Gabrielli admite pela 1ª vez que estuda plano B para capitalização

Celso Ming

25 de março de 2010 | 13h24

Ontem, pela primeira vez, o presidente da Petrobrás, José Sergio Gabrielli, admitiu que está estudando um plano B para a capitalização da Petrobrás. O projeto que está aí depende de autorização do Congresso e o Congresso não tem prazo para decidir. E, no entanto, a Petrobrás precisa de sangue novo ainda este ano porque tem de investir R$ 88 bilhões apenas em 2010.

A Petrobrás depende do Congresso porque o Tesouro não tem recursos em dinheiro vivo para subscrever as ações e, por isso, a ideia é o Tesouro subscrever a parte dele em petróleo que ainda está lá embaixo, no subsolo brasileiro.

Também vai sendo adiado pelo governo o projeto de criação de uma subsidiária do BNDES cuja função será financiar as exportações brasileiras.

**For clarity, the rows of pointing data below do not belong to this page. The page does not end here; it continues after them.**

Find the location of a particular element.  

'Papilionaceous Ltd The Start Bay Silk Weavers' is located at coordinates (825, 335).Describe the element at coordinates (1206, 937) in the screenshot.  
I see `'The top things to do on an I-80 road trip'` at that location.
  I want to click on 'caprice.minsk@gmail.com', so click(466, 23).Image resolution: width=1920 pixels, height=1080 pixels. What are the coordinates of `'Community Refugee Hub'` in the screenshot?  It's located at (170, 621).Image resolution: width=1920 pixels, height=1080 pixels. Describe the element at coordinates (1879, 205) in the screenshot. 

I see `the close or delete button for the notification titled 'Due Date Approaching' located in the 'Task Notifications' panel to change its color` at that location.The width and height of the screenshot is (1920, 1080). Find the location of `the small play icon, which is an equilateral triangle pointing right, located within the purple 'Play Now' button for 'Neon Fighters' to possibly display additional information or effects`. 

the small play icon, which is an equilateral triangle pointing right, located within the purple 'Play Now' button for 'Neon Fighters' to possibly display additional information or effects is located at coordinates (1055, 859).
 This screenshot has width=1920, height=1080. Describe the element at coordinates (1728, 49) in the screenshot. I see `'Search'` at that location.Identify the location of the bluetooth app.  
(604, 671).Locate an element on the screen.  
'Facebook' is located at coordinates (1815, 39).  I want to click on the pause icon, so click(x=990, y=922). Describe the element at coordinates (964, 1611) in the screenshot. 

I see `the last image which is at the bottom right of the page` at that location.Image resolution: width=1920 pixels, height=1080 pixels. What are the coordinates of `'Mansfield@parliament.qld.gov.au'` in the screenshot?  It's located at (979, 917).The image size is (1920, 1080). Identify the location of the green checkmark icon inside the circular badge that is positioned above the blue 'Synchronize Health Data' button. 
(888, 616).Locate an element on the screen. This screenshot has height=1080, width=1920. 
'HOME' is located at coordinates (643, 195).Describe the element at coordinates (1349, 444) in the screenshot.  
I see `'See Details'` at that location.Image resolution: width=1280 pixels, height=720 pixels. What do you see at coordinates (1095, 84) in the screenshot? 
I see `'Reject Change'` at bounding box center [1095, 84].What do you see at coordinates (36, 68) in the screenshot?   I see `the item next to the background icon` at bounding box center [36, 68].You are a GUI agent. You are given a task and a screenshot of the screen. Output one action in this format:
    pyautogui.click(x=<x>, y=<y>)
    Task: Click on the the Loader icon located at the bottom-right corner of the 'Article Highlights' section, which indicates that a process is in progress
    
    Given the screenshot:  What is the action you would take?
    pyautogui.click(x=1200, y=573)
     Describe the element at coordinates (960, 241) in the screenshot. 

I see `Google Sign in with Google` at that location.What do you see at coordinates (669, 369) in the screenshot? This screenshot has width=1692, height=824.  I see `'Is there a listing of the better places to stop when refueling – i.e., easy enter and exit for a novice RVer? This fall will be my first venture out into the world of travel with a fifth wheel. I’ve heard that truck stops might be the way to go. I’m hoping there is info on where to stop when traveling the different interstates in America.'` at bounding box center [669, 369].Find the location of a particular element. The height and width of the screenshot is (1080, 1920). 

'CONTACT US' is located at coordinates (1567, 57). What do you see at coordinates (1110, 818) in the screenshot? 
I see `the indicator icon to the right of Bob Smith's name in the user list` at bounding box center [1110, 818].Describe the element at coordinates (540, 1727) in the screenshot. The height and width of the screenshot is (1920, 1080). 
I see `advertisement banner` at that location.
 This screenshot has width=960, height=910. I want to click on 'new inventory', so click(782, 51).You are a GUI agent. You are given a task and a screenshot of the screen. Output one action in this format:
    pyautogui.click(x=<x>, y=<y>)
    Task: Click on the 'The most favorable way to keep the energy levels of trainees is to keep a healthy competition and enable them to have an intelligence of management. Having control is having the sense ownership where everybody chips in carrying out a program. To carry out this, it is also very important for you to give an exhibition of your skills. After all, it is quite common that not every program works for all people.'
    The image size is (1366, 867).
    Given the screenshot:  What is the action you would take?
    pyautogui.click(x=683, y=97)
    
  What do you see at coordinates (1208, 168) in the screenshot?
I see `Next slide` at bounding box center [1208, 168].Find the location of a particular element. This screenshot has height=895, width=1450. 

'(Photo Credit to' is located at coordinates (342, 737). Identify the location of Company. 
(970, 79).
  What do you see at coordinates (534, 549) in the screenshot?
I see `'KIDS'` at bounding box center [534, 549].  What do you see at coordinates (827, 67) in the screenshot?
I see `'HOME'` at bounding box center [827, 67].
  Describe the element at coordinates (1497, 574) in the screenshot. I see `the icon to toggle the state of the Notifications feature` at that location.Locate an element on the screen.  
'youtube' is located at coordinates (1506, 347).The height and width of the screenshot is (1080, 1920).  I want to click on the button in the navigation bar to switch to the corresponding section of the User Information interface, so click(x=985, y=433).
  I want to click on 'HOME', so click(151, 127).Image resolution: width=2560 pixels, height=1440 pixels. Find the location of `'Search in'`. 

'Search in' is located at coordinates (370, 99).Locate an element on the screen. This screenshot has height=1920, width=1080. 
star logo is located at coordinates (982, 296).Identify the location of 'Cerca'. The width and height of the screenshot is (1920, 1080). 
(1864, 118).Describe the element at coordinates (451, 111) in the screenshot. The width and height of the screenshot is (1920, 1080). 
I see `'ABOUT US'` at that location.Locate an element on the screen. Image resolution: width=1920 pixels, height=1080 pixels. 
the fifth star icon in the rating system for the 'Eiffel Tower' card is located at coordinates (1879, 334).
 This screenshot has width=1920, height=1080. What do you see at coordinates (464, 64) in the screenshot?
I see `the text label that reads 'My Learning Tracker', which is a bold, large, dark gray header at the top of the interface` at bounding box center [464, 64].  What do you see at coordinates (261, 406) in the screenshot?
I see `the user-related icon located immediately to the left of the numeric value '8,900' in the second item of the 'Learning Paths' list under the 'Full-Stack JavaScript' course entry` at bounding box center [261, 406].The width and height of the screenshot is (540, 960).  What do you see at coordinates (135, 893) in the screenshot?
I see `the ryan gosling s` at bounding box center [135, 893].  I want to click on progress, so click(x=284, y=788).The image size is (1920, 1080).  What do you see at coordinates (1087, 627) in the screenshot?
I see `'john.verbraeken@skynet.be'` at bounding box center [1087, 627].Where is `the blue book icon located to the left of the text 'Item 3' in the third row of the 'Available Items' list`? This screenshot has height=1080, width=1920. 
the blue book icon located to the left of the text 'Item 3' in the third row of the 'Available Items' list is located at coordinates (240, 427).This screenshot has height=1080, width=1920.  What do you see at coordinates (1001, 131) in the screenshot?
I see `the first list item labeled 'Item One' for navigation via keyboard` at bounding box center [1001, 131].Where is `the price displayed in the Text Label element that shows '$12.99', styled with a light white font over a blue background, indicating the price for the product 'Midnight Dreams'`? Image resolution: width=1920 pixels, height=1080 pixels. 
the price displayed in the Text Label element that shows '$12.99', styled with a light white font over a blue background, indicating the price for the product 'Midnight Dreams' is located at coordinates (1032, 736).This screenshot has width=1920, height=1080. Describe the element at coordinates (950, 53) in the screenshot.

Outra vez, o Tesouro não tem recursos para injetar nessa subsidiária.

O que o governo Lula está sendo obrigado a admitir é que o projeto de reestatização ou de fortalecimento do setor estatal esbarra na velha questão da falta de capital. O Tesouro não tem recursos para injetar nas empresas que pretende ter. E, se não pode bancar um super setor estatal, o governo não tem outra saída senão chamar o capital privado para fortalecer a empresa brasileira.